Não era bem o cheiro da avó ... que atravessava o corredor, a sala e depois os quartos e como que um despertador de todos os sentidos nos acordava daquele mundo onírico, onde tardiamente nos tínhamos embrenhado. Numa casa onde as janelas se estendiam envidraçadas numa marquise de relíquias, não era o trautear da avó que nos fazia saltar da cama com ar desgrenhado e desleixado, sem calçar os chinelos, correr pela casa com o nariz em ponta afiada e incisiva, como se não soubesse de onde vinha e simplesmente a deixar-se conduzir. Não era o tic-tac do seu relógio de parede que fazia crescer no lugar dos olhos dois globos brilhantes e reluzentes, que desejavam de uma só vez ver todo o universo sem dar a volta em 80 dias. Também não eram os seus passos pesados e apressados como se o chão não conhecesse o seu peso, que nos faziam sentir como pulgas saltitantes e enérgicas na idade dos porquês (que nunca deixou de o ser), desejosas por se enrolarem no avental enquanto rasavam com o dedinho indicador a taça com recheio de bolo.

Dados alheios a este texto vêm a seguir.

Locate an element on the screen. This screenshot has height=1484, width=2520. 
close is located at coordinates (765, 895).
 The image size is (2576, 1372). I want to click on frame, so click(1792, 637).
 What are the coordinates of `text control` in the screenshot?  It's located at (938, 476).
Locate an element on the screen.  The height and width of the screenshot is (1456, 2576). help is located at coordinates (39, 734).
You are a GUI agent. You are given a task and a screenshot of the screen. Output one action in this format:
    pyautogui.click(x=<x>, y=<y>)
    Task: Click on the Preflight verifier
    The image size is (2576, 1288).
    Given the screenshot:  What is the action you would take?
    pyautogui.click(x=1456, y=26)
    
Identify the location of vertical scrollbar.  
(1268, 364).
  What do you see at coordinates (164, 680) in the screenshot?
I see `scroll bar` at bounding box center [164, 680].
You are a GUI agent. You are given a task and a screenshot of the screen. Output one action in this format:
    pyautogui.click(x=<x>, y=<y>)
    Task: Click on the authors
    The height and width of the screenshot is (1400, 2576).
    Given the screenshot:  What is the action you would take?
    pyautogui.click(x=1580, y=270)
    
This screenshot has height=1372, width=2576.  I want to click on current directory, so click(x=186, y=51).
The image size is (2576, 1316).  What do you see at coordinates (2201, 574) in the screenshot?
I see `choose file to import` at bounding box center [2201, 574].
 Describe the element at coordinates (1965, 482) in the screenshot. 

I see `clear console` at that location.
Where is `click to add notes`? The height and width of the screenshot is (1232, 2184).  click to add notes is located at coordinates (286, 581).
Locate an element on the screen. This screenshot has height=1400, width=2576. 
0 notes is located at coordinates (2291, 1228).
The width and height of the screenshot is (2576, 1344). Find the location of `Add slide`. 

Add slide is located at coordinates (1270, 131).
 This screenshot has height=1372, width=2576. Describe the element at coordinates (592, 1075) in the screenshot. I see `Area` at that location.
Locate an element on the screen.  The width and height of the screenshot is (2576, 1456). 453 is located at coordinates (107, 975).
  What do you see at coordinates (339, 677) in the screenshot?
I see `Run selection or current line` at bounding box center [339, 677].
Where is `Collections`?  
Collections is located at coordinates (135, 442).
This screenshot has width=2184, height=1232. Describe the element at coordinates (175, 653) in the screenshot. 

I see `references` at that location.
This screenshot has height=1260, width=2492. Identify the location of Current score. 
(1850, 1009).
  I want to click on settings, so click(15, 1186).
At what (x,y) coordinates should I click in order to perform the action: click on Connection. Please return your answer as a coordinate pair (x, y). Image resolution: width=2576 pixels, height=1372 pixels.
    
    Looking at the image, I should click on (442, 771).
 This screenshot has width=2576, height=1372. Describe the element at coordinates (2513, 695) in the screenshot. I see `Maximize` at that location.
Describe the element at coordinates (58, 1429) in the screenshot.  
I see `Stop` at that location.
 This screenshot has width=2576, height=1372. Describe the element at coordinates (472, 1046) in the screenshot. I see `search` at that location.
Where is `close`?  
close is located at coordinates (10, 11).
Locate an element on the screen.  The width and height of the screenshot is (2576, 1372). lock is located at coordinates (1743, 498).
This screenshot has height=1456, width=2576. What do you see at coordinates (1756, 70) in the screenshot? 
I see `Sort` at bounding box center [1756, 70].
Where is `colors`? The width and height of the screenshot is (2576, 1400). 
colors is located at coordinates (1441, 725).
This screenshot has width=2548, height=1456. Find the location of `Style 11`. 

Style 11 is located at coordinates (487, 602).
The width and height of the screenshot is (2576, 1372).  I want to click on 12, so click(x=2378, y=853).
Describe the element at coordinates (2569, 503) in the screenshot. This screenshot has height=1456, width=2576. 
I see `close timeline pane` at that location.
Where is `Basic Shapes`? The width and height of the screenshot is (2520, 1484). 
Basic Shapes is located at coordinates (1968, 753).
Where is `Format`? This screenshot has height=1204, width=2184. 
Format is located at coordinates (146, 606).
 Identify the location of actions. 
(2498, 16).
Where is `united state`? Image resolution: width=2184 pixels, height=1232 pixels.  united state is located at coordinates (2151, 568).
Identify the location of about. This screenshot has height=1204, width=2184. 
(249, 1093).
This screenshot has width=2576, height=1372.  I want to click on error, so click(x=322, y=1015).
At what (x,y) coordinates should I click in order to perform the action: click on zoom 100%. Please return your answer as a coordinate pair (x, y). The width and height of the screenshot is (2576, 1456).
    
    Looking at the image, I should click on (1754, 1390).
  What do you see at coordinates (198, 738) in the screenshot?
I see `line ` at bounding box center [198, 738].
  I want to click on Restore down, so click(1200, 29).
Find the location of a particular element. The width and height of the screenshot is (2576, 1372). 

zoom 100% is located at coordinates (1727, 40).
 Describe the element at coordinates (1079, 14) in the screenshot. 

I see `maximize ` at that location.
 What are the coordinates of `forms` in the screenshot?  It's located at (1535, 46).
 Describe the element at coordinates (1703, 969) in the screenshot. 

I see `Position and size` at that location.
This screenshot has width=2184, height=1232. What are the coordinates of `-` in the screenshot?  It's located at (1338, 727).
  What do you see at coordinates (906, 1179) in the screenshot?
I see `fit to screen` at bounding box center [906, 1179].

Num tempo que merecia a eternidade e um jornal diário, não era o olhar da avó que nos fazia emergir como super-heróis, de collants pingões na ponta do pé e capa estrelar semelhante a um roupão, dos esconderijos, grutas e casernas de roupeiros munidos de espadas e escudos contra o tédio, a rotina e as conversas fastidiosas. Podia mas... não era o seu ar generalesco matriarcal de galões cozidos a sangue frio no coração de manteiga que trazia a peito, que nos alinhava como que em formatura na hora de desvendar o mistério do jarrão partido em pleno corredor, e posteriormente colado a UHU debaixo de uma secretária sob pacto de silêncio da frateria.
Mesmo quando sol desafiava as ripas do estore e o calor pedia uma sesta quase sempre mal vista e vilã, não era o shiuuuuuuu da avó que nos fazia desejar que uma brisa do quintal trouxesse o seu sono pesado na frente e a fizesse render na poltrona com o comando na mão por breves instantes, enquanto aquele rés do chão frente em pleno Areeiro se transformava num castelo de lego maciço onda as escadas eram escorregas e as janelas buracos de canhão.
E quase se poderia acreditar que era...mas não era! Não era a sua gargalhada que se disparava sobre a boca doce ao mínimo escopo, que despoletava nos corpinhos pigmeus mas sãos, com tantos trejeitos e tiques apanhados no autocarro genético, uma sede de viver cada riso e gargalhada como se por estes fossem engolidos.
Não! Não era!
Porque com os calendários amarelados da passada inimputável do tempo conferimos que não era o cheiro, o trautear, o relógio, os passos, o olhar, o ar, o shiuuuu ou a gargalhada que nos faziam ser como eramos, tal como somos...plenos de felicidade, riqueza e história. Claro que não era nenhuma destas coisas que como poção magica nos enfeitiçou e aprimorou. Era Ela, sempre ela na sua máxima forma de viver projectada em nós, nos sonhos que desenhava no nosso futuro, nos defeitos e feitios tão únicos e tão seus também...nos netos que éramos para a avó que ela foi.
Talvez a melhor forma de agradecermos às nossas avós seja reviver e manter os capuchinhos vermelhos que ainda somos a vaguear pelo bosque com um cesto cheios de biscoitos que não passam do prazo e têm sabor a mil e um colos e dezenas de mimos.
Talvez a melhor forma de agradecermos às nossas avós seja reviver e manter os capuchinhos vermelhos que ainda somos a vaguear pelo bosque com um cesto cheios de biscoitos que não passam do prazo e têm sabor a mil e um colos e dezenas de mimos.